=== Section Start ===

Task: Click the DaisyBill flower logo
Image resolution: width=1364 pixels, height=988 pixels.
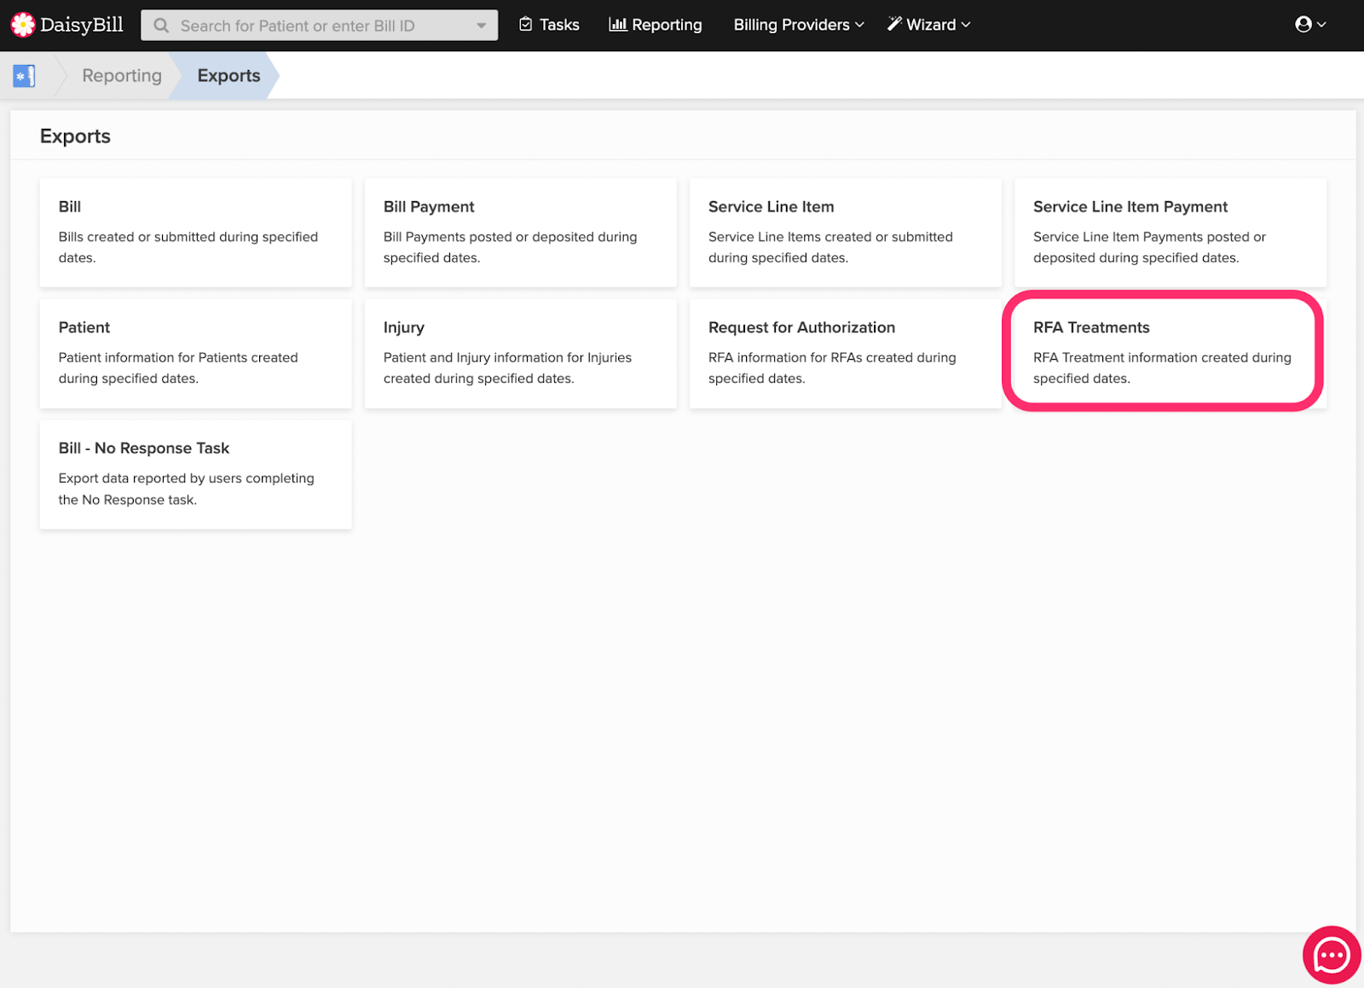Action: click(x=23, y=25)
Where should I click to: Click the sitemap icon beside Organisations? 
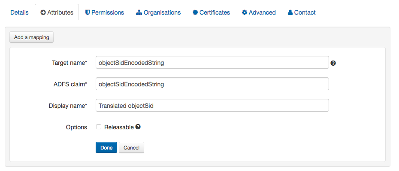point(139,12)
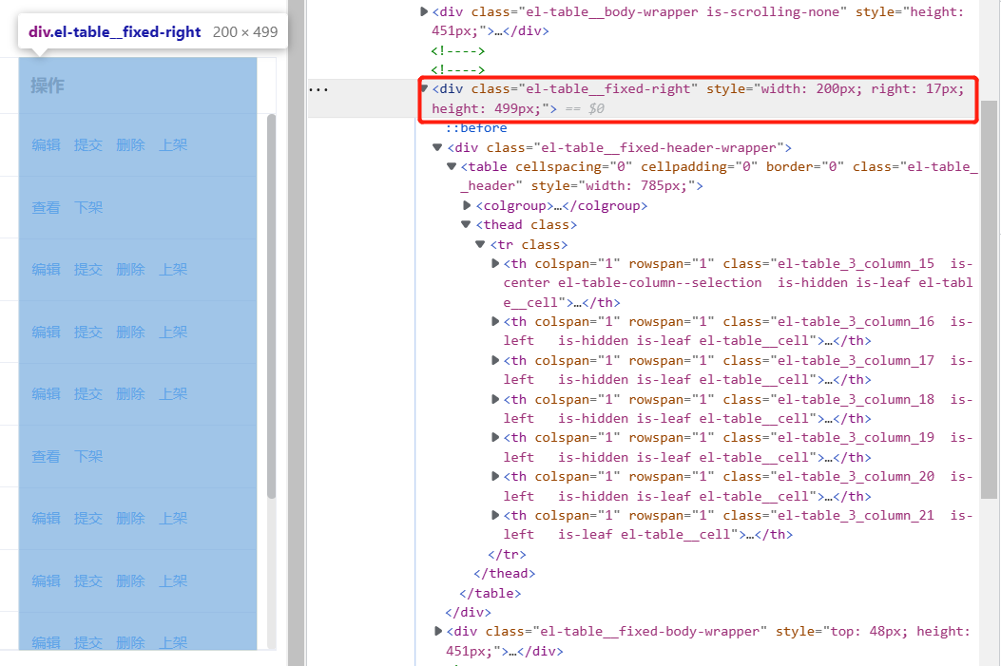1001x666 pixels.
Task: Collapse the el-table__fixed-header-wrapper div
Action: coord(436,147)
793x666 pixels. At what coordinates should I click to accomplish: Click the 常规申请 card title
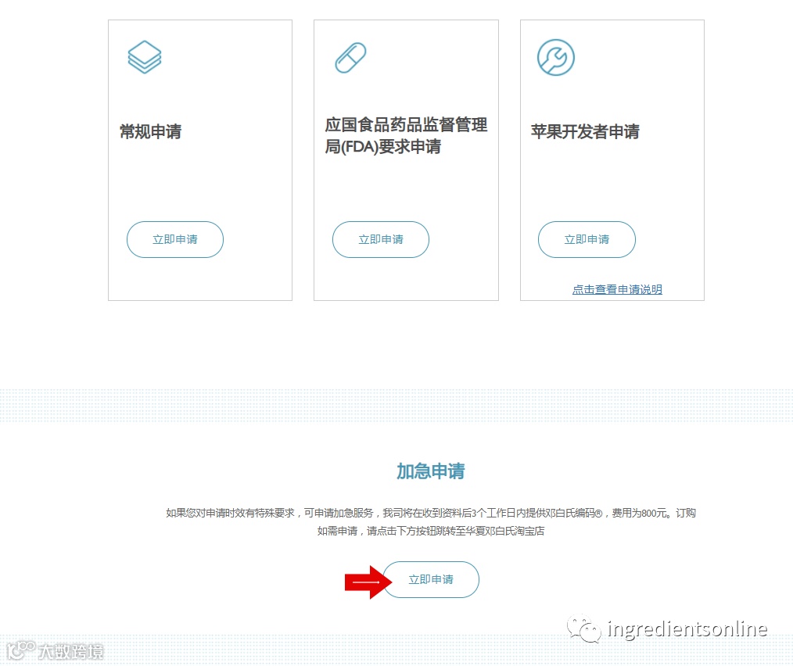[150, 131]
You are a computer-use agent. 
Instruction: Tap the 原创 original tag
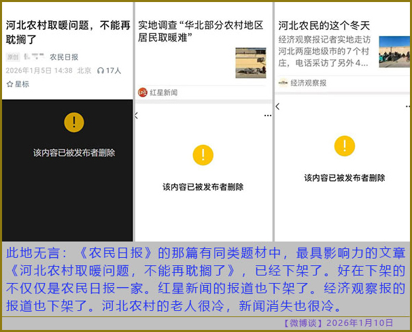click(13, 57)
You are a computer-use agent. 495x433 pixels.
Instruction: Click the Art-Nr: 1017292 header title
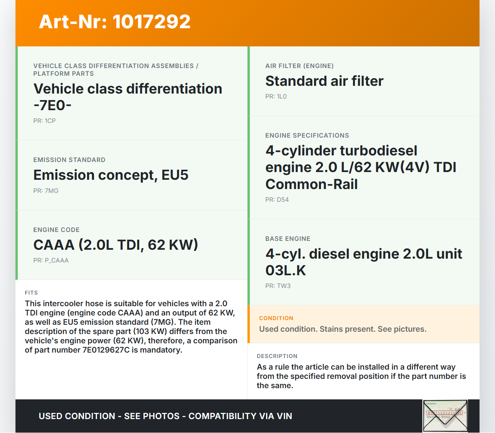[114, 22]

=== Section End ===
=== Section Start ===

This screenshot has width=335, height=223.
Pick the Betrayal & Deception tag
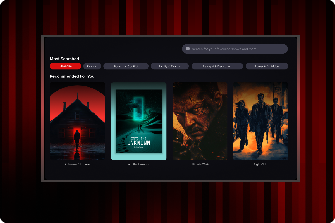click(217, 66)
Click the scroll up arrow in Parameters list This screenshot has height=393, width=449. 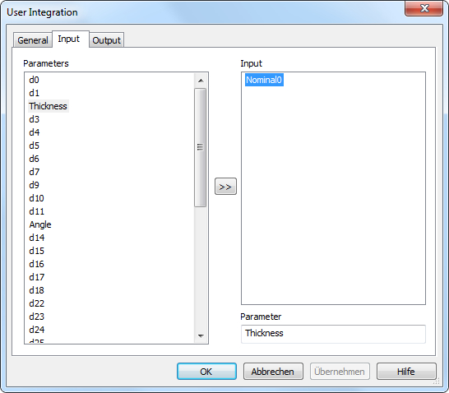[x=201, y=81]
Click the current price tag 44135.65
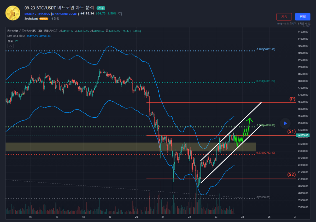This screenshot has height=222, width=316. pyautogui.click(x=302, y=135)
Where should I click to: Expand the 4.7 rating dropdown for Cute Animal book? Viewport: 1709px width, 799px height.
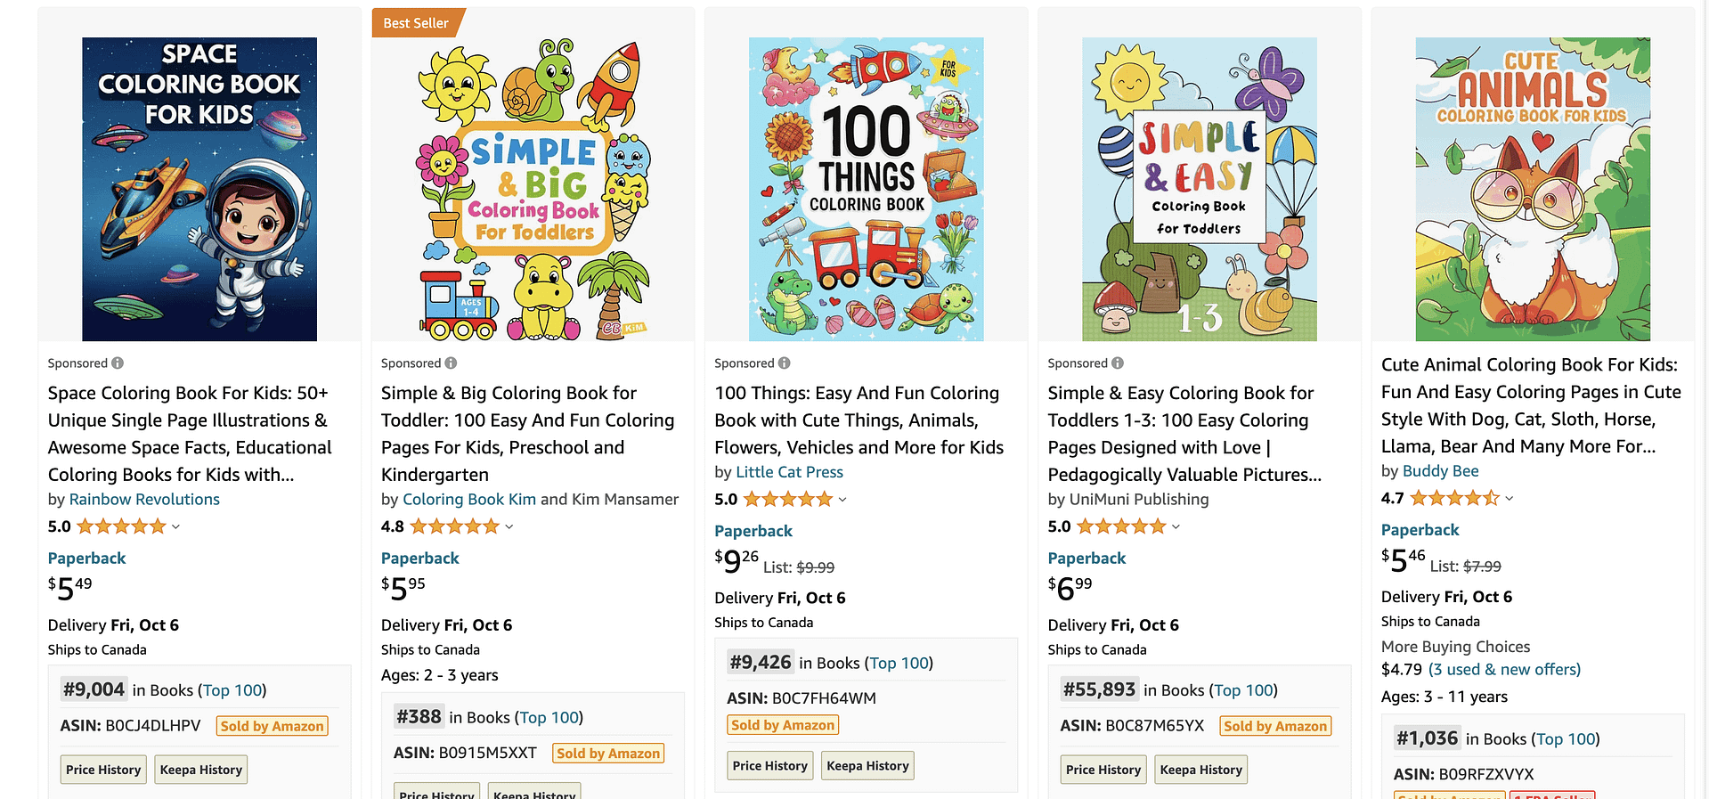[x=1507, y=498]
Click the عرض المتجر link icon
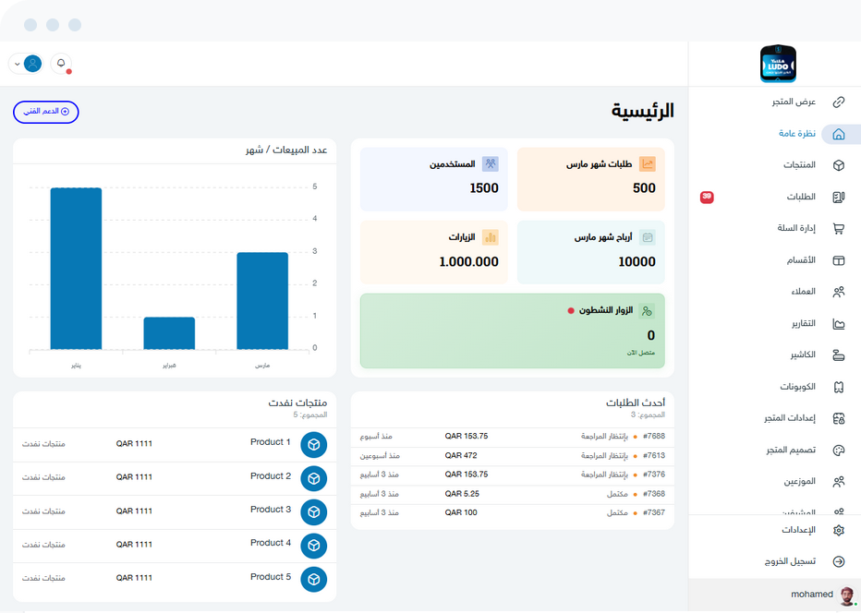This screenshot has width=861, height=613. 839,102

=== Section End ===
=== Section Start ===

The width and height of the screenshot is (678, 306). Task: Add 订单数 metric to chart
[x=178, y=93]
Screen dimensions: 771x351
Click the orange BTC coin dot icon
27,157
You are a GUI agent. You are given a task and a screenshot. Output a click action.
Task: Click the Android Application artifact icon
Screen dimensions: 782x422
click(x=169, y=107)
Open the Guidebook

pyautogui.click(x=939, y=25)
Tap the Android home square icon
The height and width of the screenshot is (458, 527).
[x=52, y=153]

=== Section End ===

_WHAT IS EXPECTED_
Which lines in the material contain the word "agent"? Pull each of them out.

_WRITTEN REPLY_
You are a computer-use agent. 
You are a computer-use agent. 495x433 pixels.
You are a GUI agent. You are given a task and a screenshot. Output a click action.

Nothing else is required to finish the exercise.